Species of flowering plant

Acronychia pauciflora, commonly known as few-flowered acronychia or soft acronychia, is a species of shrub or small tree that is endemic to eastern Australia. It has simple, egg-shaped leaves with the narrower end towards the base, greenish white flowers arranged in small groups, mostly in leaf axils and fleshy, more or less spherical fruit.

==Description==
Acronychia pauciflora is a shrub or tree that typically grows to a height of 10 m and has wrinkled or finely scaly, creamy-fawn bark. The leaves are simple, 20–95 mm long and 10–48 mm wide on a petiole usually 4–14 mm long. The flowers are arranged in small groups 8–12 mm long, mainly in leaf axils, each flower on a pedicel 0.5–2 mm long. The four sepals are about 1 mm wide, the four greenish white petals 4–6 mm long, and the eight stamens alternate in length. Flowering occurs from December to July and the fruit is a fleshy drupe 7–9 mm long and more or less spherical.

> [LIST OF TASKS]
A. Summarize the passage on Acronychia pauciflora in two sentences.
B. Carry on the passage on Acronychia pauciflora from its last sentence.

> [EXCERPTED RECORDS]
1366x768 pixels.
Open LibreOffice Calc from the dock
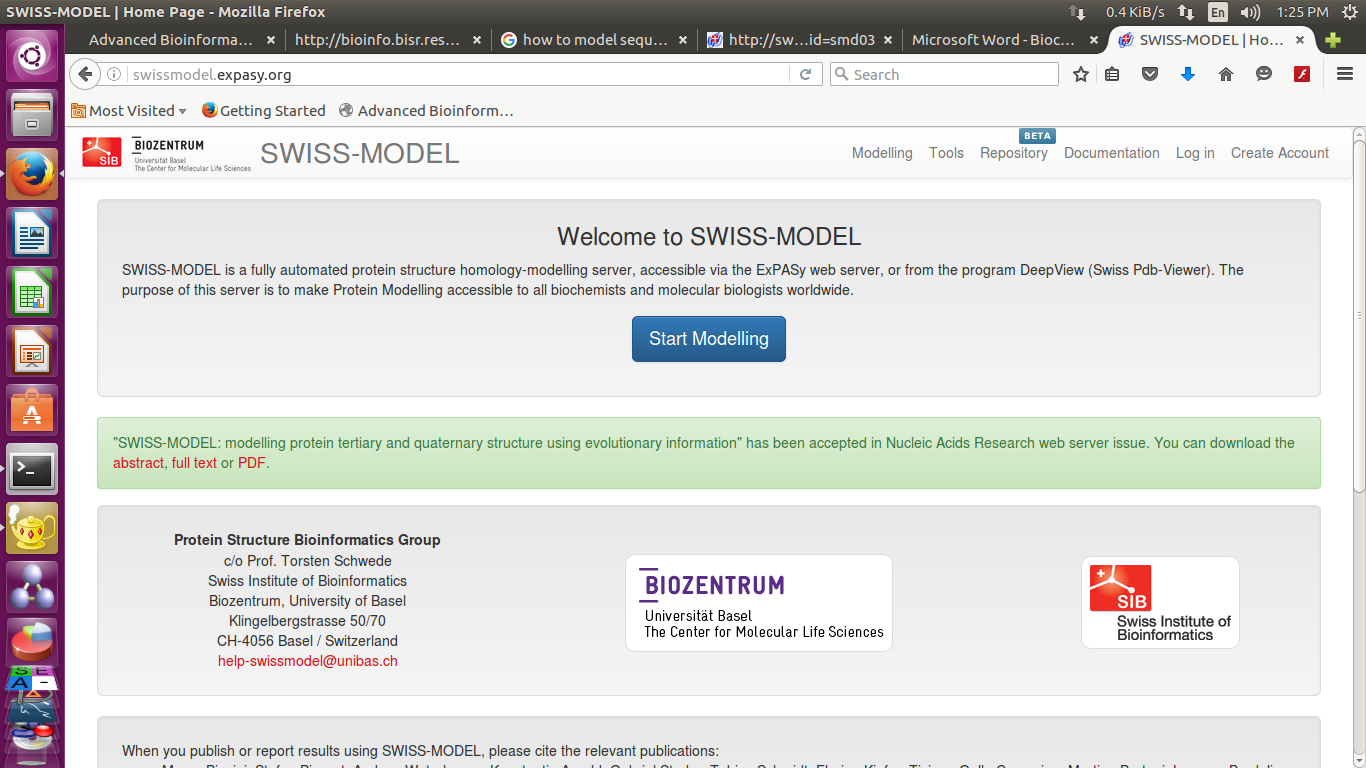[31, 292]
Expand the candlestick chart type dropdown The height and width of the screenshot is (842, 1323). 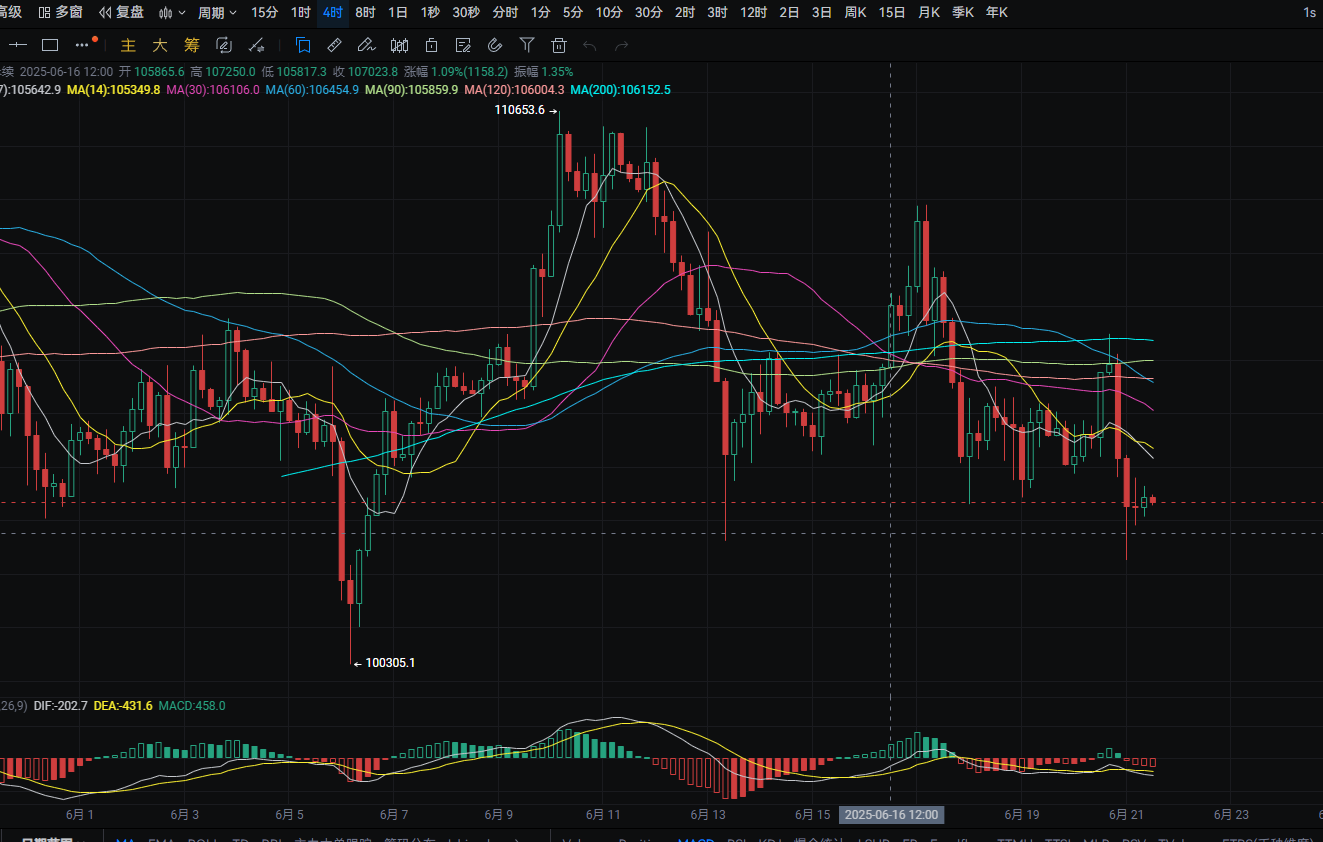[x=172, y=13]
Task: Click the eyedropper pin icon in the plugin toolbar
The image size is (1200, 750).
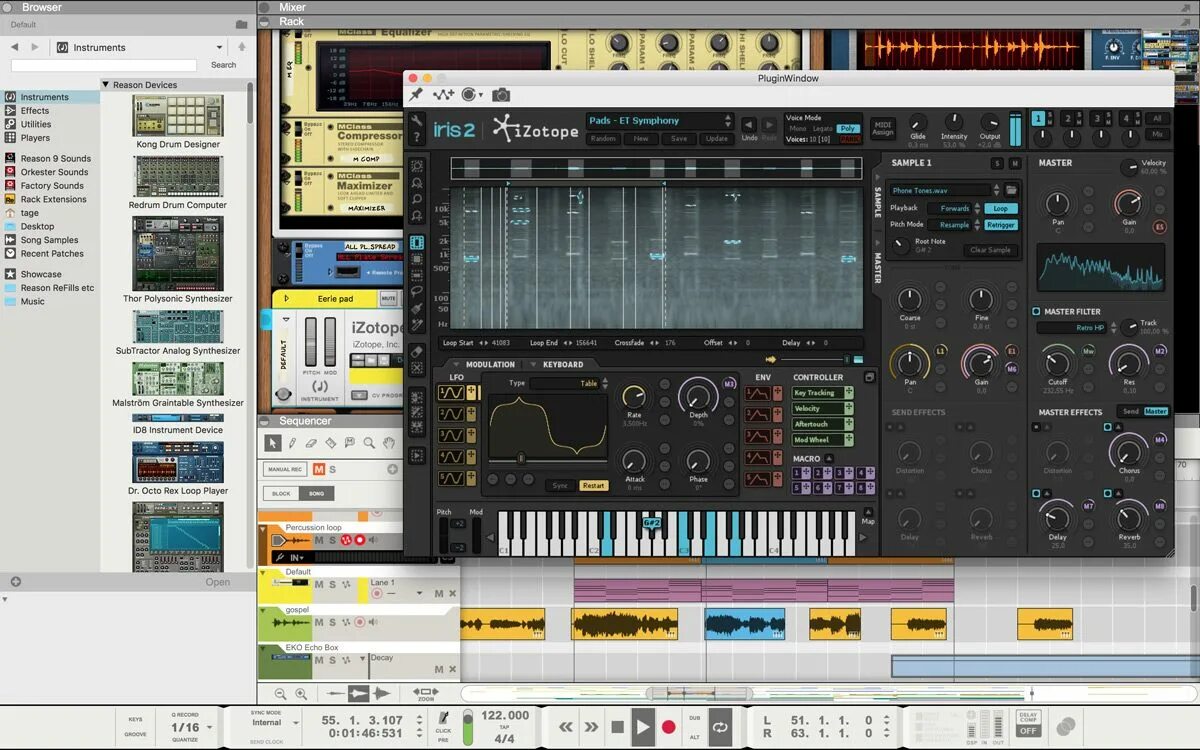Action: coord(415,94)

> [EXERCISE ANSWERS]
A. Acronychia pauciflora, known as few-flowered or soft acronychia, is a shrub or small tree endemic to eastern Australia that typically grows to 10 m and has wrinkled or finely scaly, creamy-fawn bark. It has simple, egg-shaped leaves, small groups of greenish white flowers mostly in leaf axils from December to July, and a fleshy, more or less spherical drupe 7–9 mm long.

B.
==Taxonomy==
Acronychia pauciflora was first formally described in 1946 by Cyril Tenison White in the Proceedings of the Royal Society of Queensland.

==Distribution and habitat==
This acronychia grows between Broad Sound in central eastern Queensland, the Richmond River in north-eastern New South Wales and as far inland as the Carnarvon Range. It grows in rainforest and in brigalow (Acacia harpophylla) scrub from sea level to an altitude of 650 m.

==Conservation status==
This species is classified as of "least concern" under the Queensland Government Nature Conservation Act 1992.